■ EXCERPTED TEXT
####

Convolutional Neural Networks (LeNet)

We now have all the ingredients required to assemble a fully-functional CNN. In our earlier encounter with image data, we applied a linear model with softmax regression (:numref:sec_softmax_scratch) and an MLP (:numref:sec_mlp-implementation) to pictures of clothing in the Fashion-MNIST dataset. To make such data amenable we first flattened each image from a $28 \times 28$ matrix into a fixed-length $784$ -dimensional vector, and thereafter processed them in fully connected layers. Now that we have a handle on convolutional layers, we can retain the spatial structure in our images. As an additional benefit of replacing fully connected layers with convolutional layers, we will enjoy more parsimonious models that require far fewer parameters.

In this section, we will introduce LeNet, among the first published CNNs to capture wide attention for its performance on computer vision tasks. The model was introduced by (and named for) Yann LeCun, then a researcher at AT&T Bell Labs, for the purpose of recognizing handwritten digits in images [38]. This work represented the culmination of a decade of research developing the technology; LeCun's team published the first study to successfully train CNNs via backpropagation [83].

At the time LeNet achieved outstanding results matching the performance of support vector machines, then a dominant approach in supervised learning, achieving an error rate of less than 1% per digit. LeNet was eventually adapted to recognize digits for processing deposits in ATM machines. To this day, some ATMs still run the code that Yann LeCun and his colleague Leon Bottou wrote in the 1990s!

####

■ SHORT EXERCISE
According to the LeNet text, what was the model originally built to recognize? The entries that follow can be left aside.

■ DATA RECORDS
####

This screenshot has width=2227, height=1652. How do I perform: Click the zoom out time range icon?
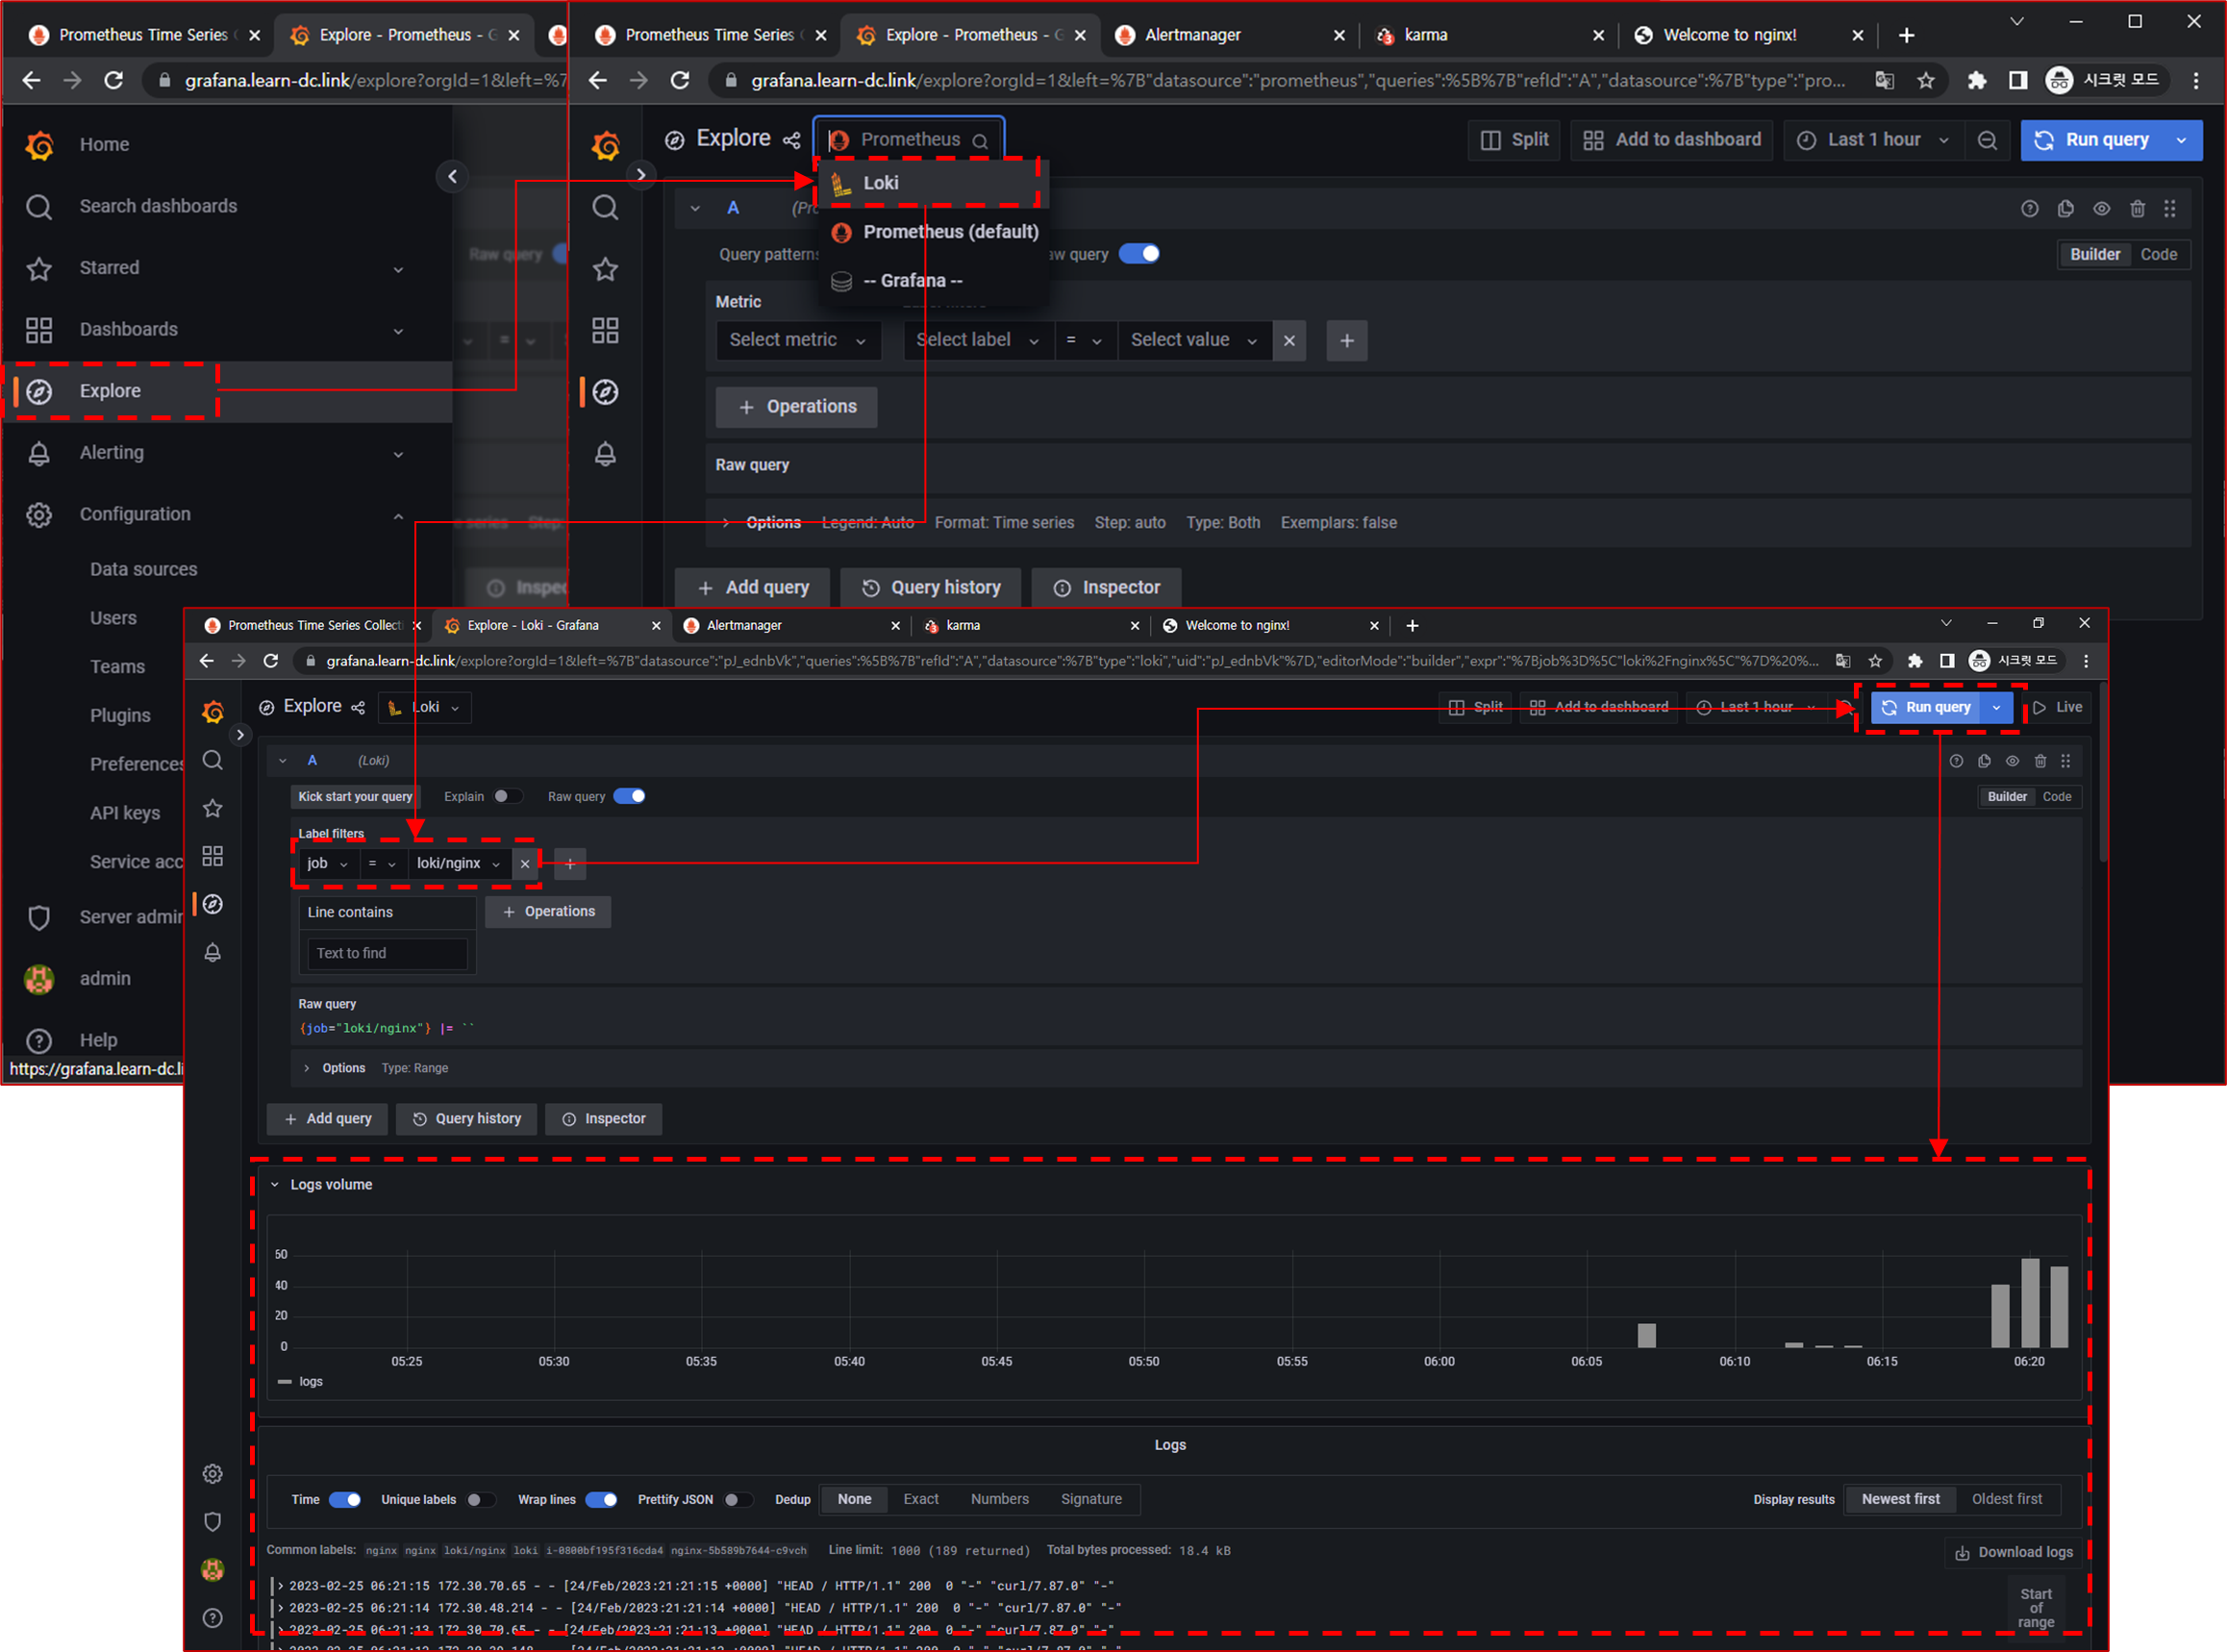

####

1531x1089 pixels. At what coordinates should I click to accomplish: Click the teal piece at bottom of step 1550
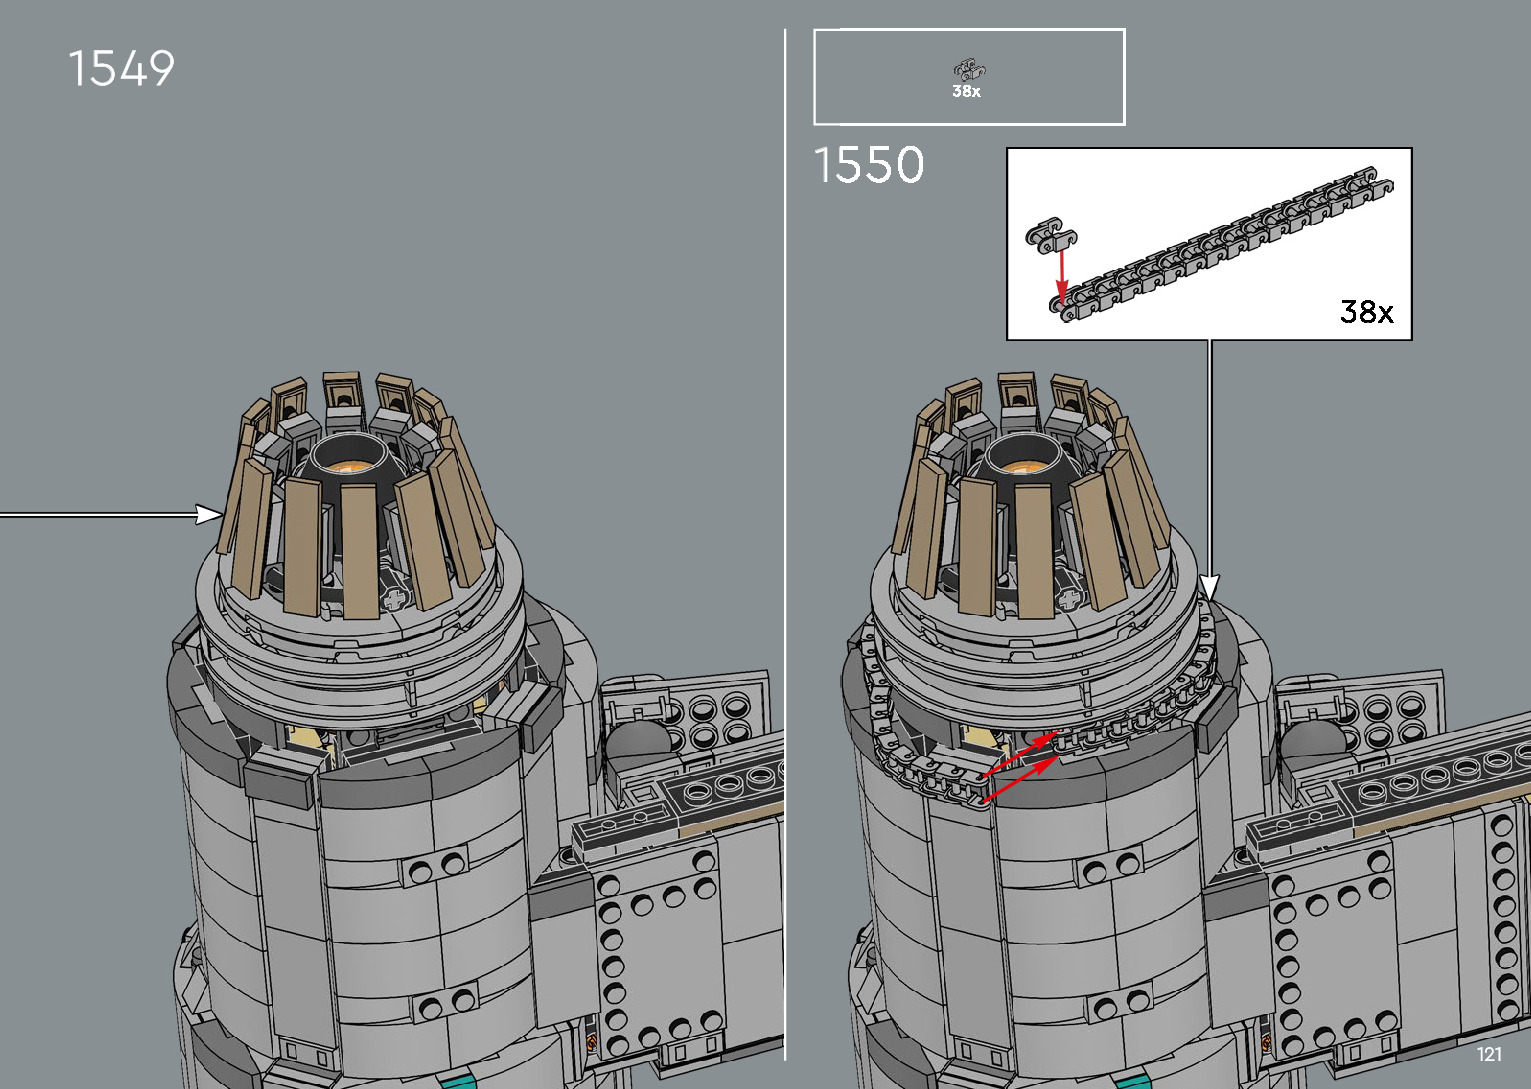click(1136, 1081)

####

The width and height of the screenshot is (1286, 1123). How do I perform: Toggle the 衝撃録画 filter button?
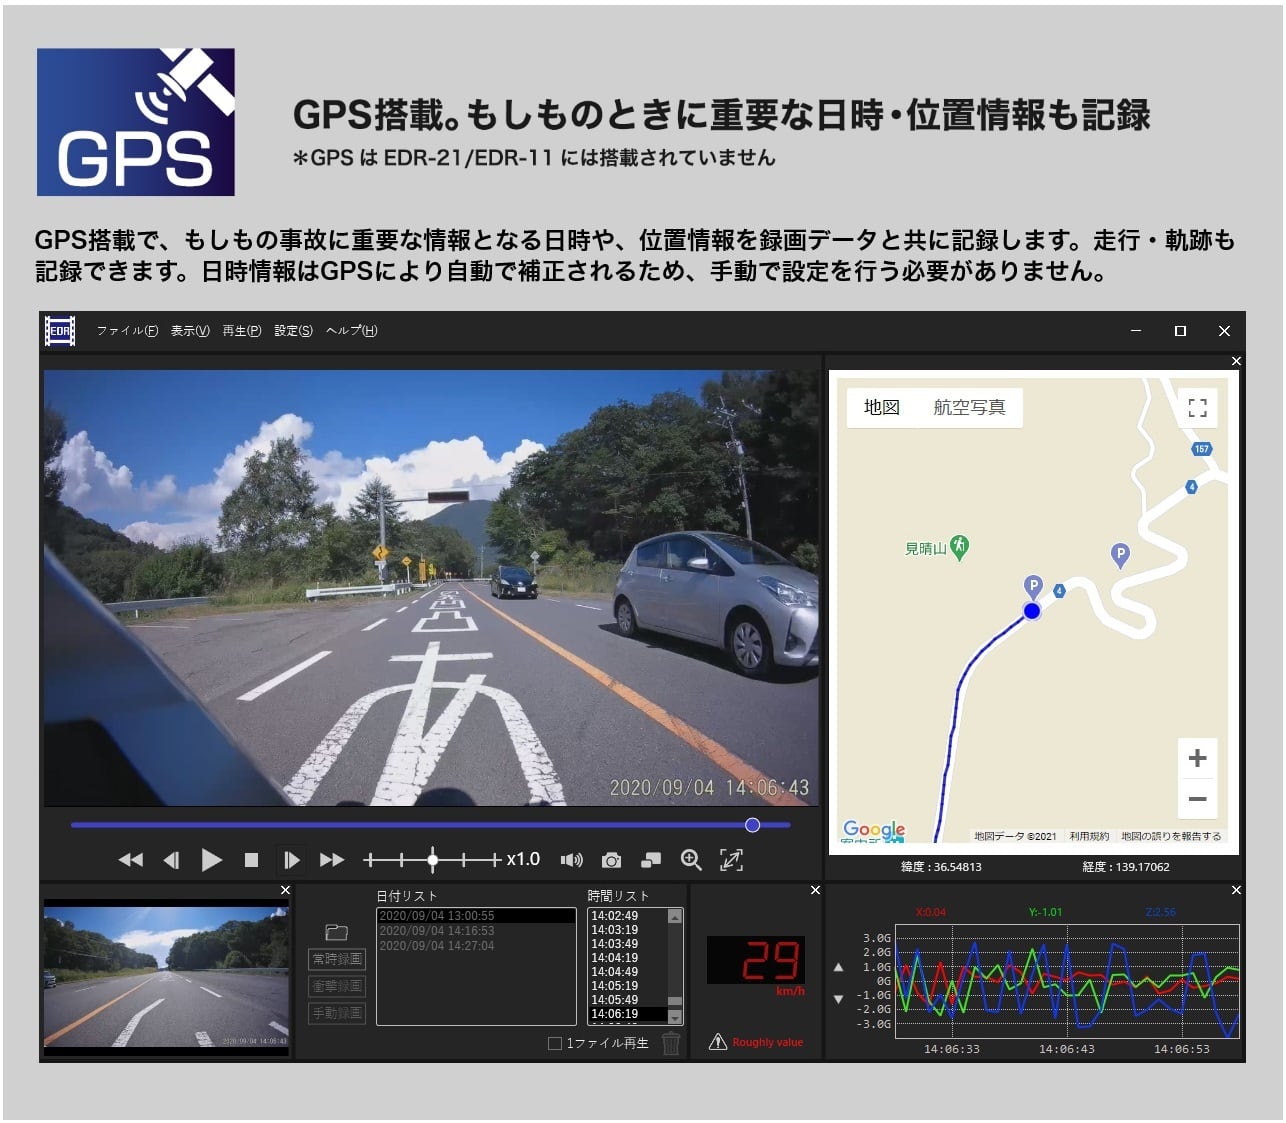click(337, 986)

####

■ EXERCISE RESULT
Handwritten digits in images.